Quality over Quantity
When it comes to generative AI, ensuring high-quality content is crucial before customizing LLMs, much like traditional knowledge management where documents were loaded into discussion databases. Morgan Stanley provides an example of this practice, employing a group of around 20 knowledge managers in the Philippines who continuously evaluate documents based on multiple criteria to determine their suitability for integration into the GPT-4 system. Many companies without well-curated content will face challenges in achieving this level of quality for their specific purposes.
Furthermore, it is widely acknowledged that Generative AI models can occasionally produce incorrect or nonexistent information, leading to what is commonly known as "hallucinations." To ensure accurate responses, Morgan Stanley has developed a set of 400 "golden questions" with known correct answers. The system is piloted for several months by 300 financial advisors, and whenever any changes are made, employees test it against the golden questions to identify any instances of "regression" or less accurate answers. This rigorous evaluation process helps maintain the reliability and precision of the system's responses.

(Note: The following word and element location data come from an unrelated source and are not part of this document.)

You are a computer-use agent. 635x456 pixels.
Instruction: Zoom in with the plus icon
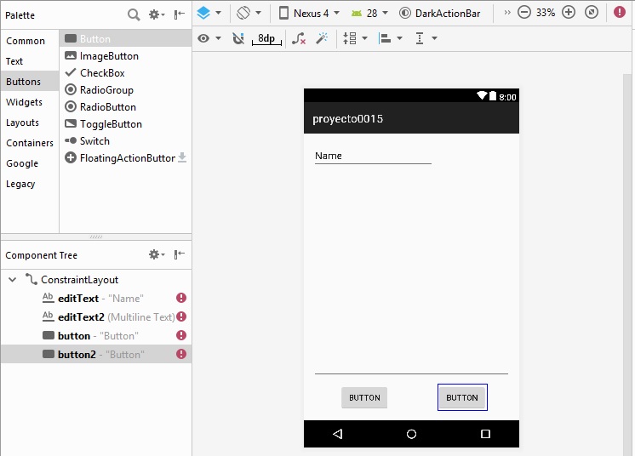569,13
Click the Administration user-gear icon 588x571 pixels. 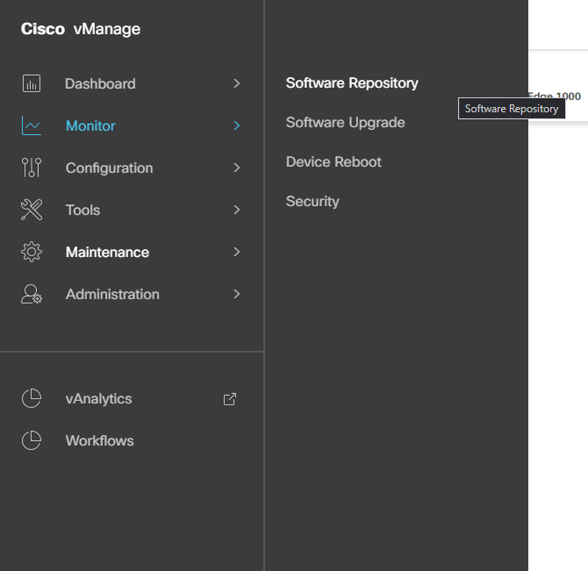30,294
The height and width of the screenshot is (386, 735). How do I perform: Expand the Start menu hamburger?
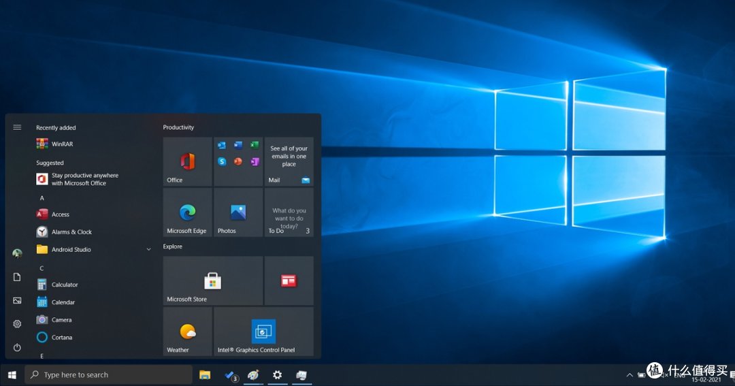(17, 127)
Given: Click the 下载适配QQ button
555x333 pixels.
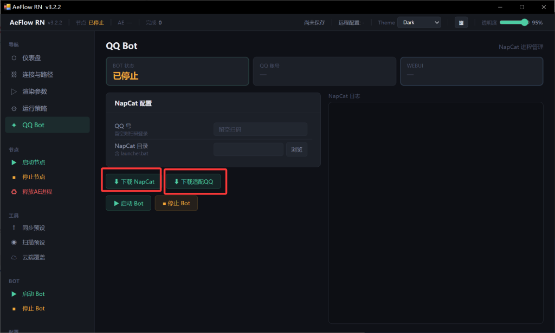Looking at the screenshot, I should pos(193,182).
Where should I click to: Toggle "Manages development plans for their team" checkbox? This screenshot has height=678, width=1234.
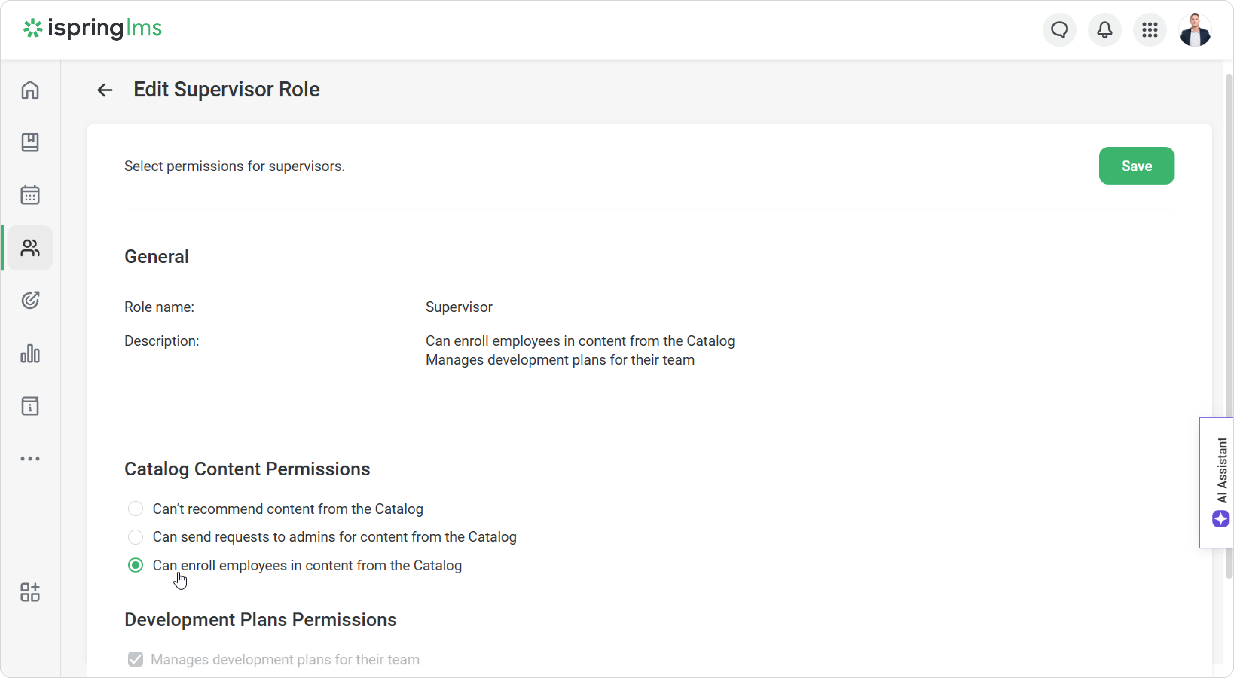136,659
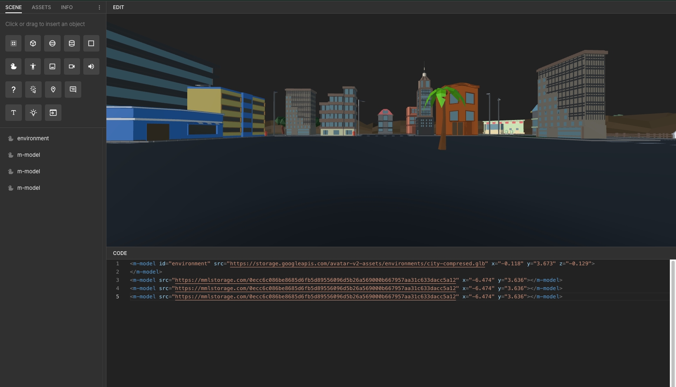Add a plane square object
The width and height of the screenshot is (676, 387).
pyautogui.click(x=91, y=43)
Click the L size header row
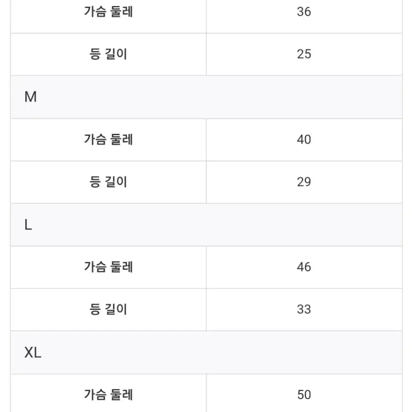Image resolution: width=412 pixels, height=412 pixels. [206, 225]
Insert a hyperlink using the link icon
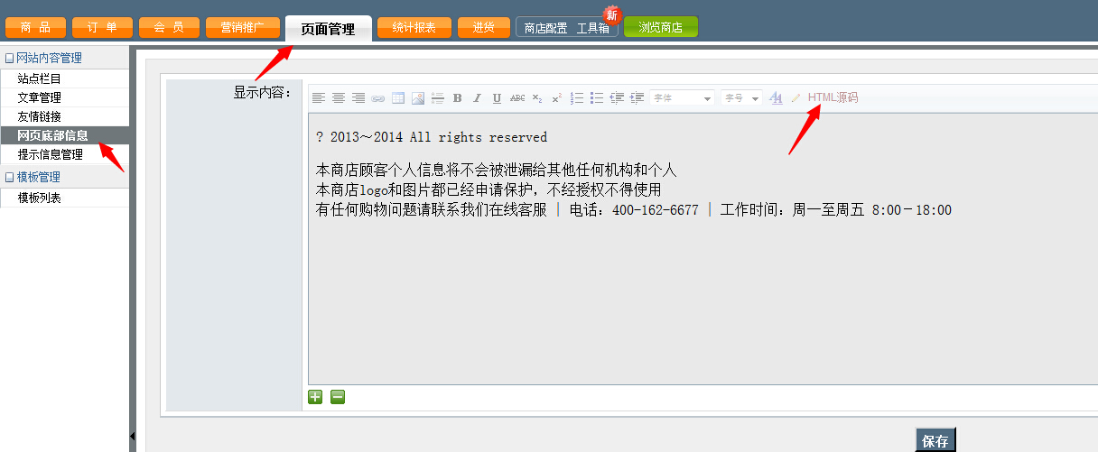Viewport: 1098px width, 452px height. click(378, 98)
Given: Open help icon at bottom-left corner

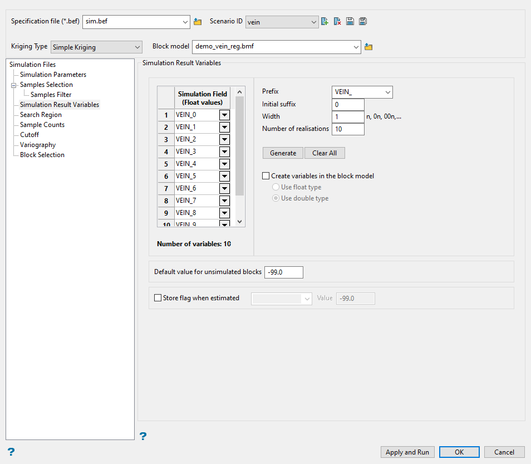Looking at the screenshot, I should (11, 451).
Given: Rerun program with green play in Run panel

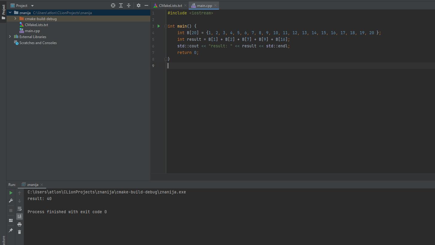Looking at the screenshot, I should coord(11,193).
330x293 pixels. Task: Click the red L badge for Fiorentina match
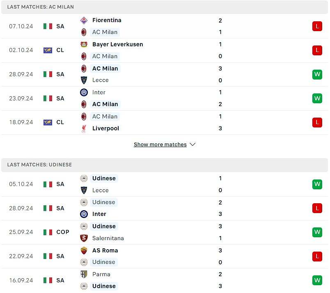coord(317,26)
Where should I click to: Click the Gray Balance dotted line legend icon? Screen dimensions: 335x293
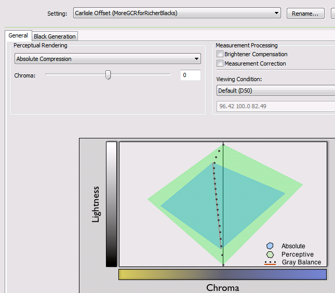(270, 262)
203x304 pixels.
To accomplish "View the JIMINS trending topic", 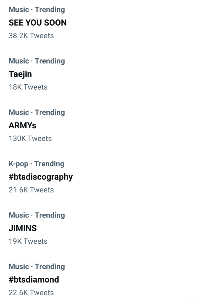I will click(23, 228).
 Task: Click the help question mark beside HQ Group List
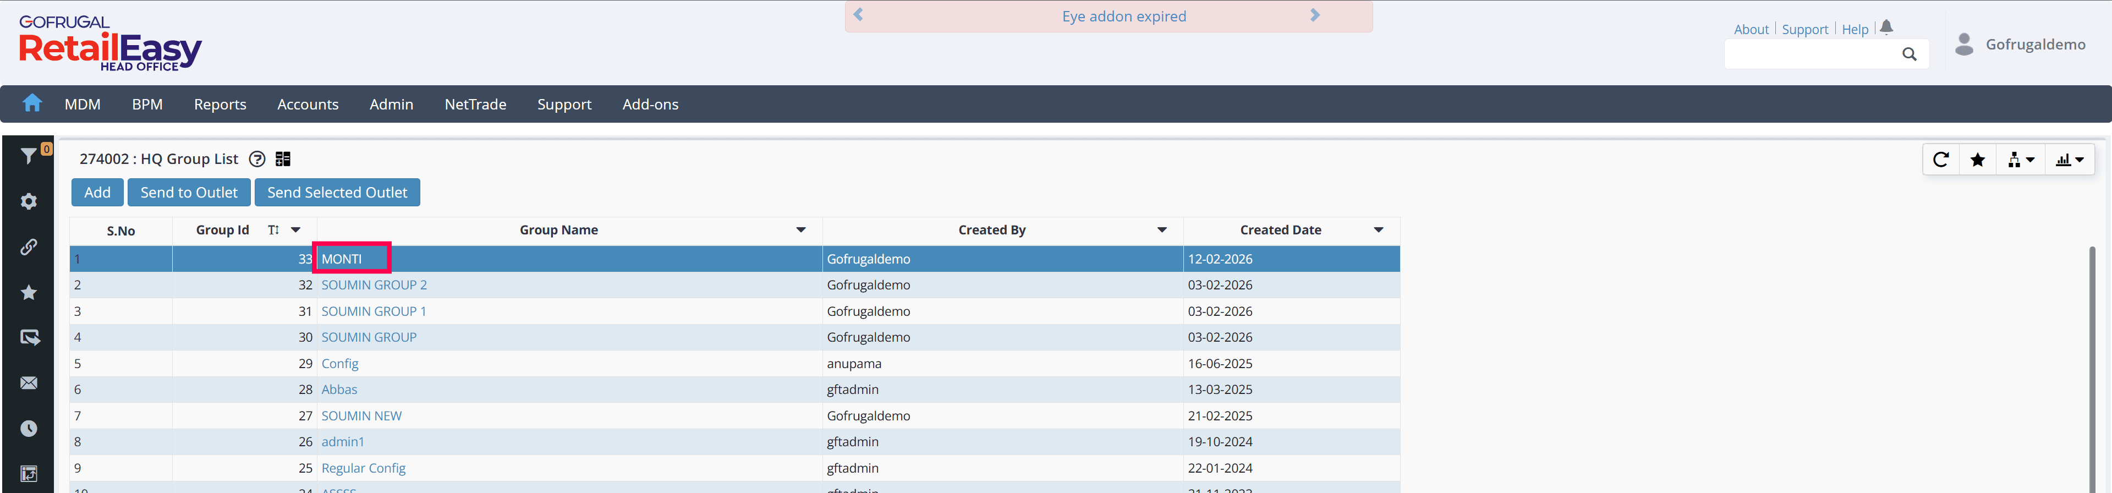coord(257,159)
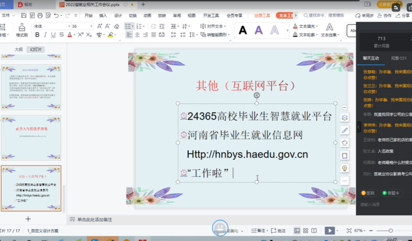Open the 插入 ribbon tab
The width and height of the screenshot is (412, 241).
103,15
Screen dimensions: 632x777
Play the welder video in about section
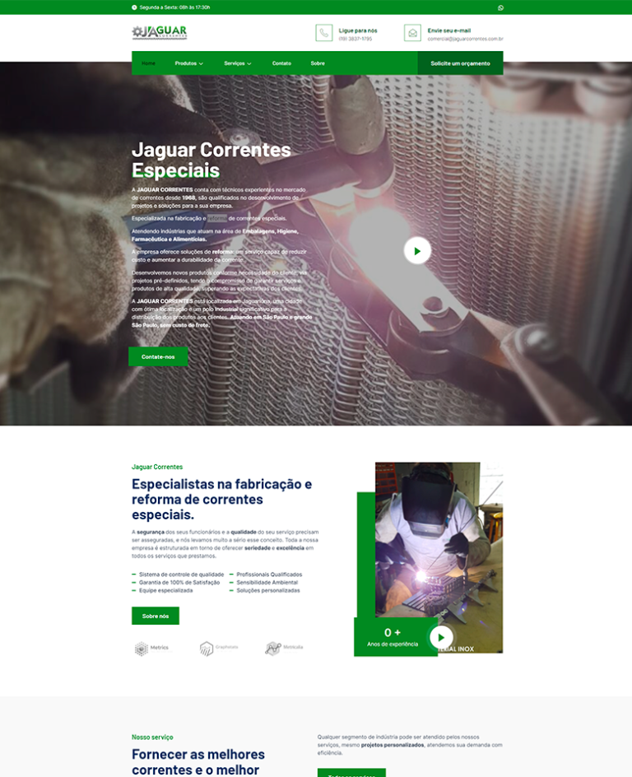click(x=441, y=637)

The Path to Leveraging Generative AI in Business
While many companies are optimistic about the long-term vision of improving employee productivity and customer experiences through Generative AI, it is important to note that the transformation of internal data into Generative AI entails significant capital investment and other entry barriers. However, the industry believes that as more AI tech companies enter the competition, the training methods and costs of LLMs will decrease in the next three years, making them more accessible to businesses.